Umbauten und Renovationen gilt es geschickt zu planen. Die Steuerbehörden unterscheiden zwei Arten von Unterhaltsarbeiten: Massnahmen zur Werterhaltung und Massnahmen zur Wertvermehrung. Eine neue Garage, ein Cheminée, ein Wintergarten oder der Ausbau des Dachstocks gilt als wertvermehrend oder als Neuanschaffung. Die Kosten dafür sind nicht abzugsberechtigt, denn sie werden als Luxus angesehen. Das ist nicht der Fall bei Reparaturarbeiten, bei einer neuen Heizung oder einer Fassadenrenovation – diese Massnahmen dienen dem Werterhalt und dürfen folglich von den Steuern abgezogen werden. Eine Ausnahme bilden auch Investitionen mit Energiespareffekt. Die meisten Steuerämter haben im Internet Listen veröffentlicht, aus denen ersichtlich wird, welche Abzüge geltend gemacht werden können. Wichtig ist, dass sämtliche Rechnungen und Belege sorgfältig gesammelt werden.
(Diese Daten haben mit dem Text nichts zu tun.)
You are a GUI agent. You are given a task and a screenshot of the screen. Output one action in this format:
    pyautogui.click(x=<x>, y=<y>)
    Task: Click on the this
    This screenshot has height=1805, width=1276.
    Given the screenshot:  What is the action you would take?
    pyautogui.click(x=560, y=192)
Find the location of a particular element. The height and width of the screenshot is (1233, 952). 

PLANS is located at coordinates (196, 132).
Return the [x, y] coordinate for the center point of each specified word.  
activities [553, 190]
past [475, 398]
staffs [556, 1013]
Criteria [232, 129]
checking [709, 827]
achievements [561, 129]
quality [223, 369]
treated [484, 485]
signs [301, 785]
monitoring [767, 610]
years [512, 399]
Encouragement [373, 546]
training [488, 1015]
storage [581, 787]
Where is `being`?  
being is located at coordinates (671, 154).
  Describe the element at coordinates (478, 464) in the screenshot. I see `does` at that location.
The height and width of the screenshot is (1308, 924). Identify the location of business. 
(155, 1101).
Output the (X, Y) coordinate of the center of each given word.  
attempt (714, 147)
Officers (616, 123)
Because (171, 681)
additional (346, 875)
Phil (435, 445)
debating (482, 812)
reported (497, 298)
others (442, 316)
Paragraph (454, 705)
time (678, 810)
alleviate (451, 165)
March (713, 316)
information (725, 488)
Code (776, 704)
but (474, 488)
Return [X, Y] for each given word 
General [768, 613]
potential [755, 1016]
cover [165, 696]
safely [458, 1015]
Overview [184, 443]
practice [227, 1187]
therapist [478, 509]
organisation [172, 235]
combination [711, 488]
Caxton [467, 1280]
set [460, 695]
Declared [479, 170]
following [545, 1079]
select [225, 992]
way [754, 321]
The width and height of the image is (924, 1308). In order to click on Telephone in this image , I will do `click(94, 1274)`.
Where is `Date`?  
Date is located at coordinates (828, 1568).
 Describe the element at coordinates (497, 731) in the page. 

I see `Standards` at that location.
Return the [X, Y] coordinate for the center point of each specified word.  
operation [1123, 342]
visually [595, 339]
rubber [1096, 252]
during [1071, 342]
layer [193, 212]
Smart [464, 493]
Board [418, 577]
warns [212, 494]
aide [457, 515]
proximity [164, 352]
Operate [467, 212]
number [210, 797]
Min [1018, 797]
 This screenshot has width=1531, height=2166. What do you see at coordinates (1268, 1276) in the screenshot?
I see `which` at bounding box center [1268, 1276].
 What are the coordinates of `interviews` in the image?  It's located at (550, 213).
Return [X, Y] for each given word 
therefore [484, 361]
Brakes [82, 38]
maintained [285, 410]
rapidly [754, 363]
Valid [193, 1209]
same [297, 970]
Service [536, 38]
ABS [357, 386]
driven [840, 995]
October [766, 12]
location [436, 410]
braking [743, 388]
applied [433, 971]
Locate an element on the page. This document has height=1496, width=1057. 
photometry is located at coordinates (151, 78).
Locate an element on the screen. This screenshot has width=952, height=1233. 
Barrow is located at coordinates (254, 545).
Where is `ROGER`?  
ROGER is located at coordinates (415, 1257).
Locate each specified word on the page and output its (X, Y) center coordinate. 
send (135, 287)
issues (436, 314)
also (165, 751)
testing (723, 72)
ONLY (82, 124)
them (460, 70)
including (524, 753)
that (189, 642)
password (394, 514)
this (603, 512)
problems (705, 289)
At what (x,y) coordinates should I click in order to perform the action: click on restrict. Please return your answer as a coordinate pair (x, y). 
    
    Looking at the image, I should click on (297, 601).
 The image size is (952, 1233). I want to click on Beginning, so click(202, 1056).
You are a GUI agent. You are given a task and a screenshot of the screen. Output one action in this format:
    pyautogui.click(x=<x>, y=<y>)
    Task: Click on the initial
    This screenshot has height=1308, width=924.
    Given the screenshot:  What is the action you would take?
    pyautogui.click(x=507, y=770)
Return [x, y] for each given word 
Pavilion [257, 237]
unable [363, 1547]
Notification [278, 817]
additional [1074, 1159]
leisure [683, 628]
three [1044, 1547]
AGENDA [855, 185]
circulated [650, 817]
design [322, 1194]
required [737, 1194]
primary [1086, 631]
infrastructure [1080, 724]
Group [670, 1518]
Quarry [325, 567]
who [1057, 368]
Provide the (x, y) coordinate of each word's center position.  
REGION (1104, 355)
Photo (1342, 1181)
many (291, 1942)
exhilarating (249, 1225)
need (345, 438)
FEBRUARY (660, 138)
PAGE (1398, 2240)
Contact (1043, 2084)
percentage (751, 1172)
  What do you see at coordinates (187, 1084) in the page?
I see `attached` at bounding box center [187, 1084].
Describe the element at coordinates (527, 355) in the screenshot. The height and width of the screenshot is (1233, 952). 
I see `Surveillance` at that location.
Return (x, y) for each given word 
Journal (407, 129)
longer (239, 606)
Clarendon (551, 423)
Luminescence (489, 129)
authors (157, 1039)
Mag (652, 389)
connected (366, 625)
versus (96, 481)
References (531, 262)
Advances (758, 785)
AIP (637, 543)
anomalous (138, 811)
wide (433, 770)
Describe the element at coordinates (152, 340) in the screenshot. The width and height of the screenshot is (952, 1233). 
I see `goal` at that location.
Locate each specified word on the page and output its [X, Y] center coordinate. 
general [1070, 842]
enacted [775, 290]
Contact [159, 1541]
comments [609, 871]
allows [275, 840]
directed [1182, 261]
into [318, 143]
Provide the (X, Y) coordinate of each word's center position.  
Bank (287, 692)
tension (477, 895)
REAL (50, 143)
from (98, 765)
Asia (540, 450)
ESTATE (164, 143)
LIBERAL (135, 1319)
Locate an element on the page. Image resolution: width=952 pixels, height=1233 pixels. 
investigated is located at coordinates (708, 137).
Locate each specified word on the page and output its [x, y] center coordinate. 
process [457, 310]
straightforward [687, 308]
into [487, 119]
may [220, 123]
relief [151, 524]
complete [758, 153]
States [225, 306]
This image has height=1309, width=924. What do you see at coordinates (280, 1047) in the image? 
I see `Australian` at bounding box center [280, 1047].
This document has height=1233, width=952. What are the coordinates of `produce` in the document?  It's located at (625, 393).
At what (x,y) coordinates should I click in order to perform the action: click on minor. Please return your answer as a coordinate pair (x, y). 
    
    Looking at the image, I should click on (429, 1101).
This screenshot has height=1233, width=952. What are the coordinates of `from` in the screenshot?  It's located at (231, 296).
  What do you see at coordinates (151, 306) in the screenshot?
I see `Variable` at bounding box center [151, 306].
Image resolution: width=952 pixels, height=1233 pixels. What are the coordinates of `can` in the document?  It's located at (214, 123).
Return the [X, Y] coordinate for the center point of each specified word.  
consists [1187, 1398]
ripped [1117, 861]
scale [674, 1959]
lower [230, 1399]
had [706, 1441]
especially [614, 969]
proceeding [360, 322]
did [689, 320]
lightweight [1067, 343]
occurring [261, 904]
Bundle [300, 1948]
Baukredite sind nicht abzugsberechtigt

Die Schuldzinsen des Hypothekarkredites können vollumfänglich vom Bruttoeinkommen abgezogen werden – allerdings nur bis zur Höhe der Vermögenserträge plus maximal 50'000 Franken. Anders sieht es bei Baukrediten aus. Deren Zinsen gelten beim Bund und bei den meisten Kantonen als Anlagekosten und sind deshalb nicht abzugsberechtigt. Bei einem späteren Verkauf der Liegenschaft kann man diese Zinsen dann jedoch anrechnen, sodass die zu bezahlende Grundstückgewinnsteuer deutlich tiefer ausfällt.